(Records for locating displayed items)
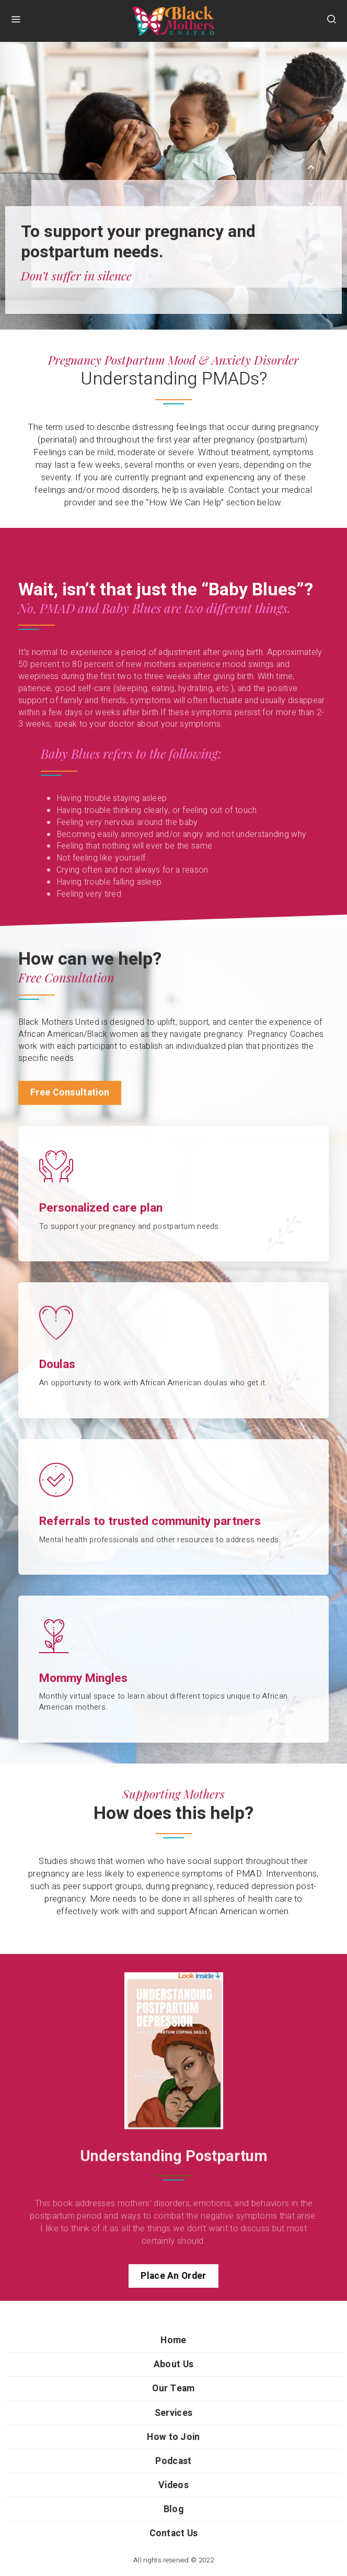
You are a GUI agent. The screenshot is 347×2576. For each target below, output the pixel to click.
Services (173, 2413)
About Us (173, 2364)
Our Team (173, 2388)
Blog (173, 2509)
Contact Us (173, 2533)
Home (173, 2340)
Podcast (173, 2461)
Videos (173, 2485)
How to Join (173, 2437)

# REQUEST:
Turn every line of the listing into a JSON list of strings, one string per line, skipping blank lines and leaving out the pictures.

# SOLUTION TO THE PROBLEM:
[
  "You are a GUI agent. The screenshot is 347×2576. For each target below, output the pixel to click.",
  "Services (173, 2413)",
  "About Us (173, 2364)",
  "Our Team (173, 2388)",
  "Blog (173, 2509)",
  "Contact Us (173, 2533)",
  "Home (173, 2340)",
  "Podcast (173, 2461)",
  "Videos (173, 2485)",
  "How to Join (173, 2437)"
]